Take the line containing "Task: Click into the Descrizione text field" in the listing below and copy it, along with every line after it, without alteration.

_ _ _ _ _ _ _

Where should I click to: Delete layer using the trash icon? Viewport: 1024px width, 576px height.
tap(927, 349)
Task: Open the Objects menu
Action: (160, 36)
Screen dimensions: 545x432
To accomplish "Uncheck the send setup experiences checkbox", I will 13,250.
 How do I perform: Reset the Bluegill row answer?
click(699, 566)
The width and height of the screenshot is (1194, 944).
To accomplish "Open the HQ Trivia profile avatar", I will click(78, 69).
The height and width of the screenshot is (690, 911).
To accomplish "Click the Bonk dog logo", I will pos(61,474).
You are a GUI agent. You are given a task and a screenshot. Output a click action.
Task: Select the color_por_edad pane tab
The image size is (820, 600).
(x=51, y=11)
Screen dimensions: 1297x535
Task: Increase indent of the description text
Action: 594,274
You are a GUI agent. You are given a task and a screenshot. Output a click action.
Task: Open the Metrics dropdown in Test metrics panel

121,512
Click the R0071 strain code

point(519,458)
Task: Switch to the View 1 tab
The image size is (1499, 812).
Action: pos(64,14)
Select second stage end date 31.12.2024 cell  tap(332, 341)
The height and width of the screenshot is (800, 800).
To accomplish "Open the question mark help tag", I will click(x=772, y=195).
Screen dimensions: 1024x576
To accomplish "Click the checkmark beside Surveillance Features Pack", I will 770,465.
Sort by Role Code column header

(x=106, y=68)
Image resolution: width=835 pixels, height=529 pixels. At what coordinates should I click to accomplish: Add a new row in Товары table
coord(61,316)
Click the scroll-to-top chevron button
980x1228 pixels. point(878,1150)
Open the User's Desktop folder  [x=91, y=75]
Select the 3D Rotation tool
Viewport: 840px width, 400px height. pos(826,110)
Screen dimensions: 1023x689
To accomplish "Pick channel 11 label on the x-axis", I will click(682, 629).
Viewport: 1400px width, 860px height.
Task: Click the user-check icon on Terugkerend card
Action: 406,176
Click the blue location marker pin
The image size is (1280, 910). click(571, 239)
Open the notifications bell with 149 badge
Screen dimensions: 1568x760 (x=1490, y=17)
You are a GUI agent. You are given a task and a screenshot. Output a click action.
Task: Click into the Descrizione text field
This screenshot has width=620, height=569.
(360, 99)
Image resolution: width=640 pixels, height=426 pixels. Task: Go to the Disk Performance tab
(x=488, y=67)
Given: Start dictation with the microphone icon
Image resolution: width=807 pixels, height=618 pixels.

_ _ _ _ _ _ _

**Finished task:**
Task: Click into the Descrizione text field
This screenshot has width=620, height=569.
(360, 99)
Image resolution: width=640 pixels, height=426 pixels. Task: Go to the Disk Performance tab
(x=488, y=67)
Given: Start dictation with the microphone icon
Image resolution: width=807 pixels, height=618 pixels.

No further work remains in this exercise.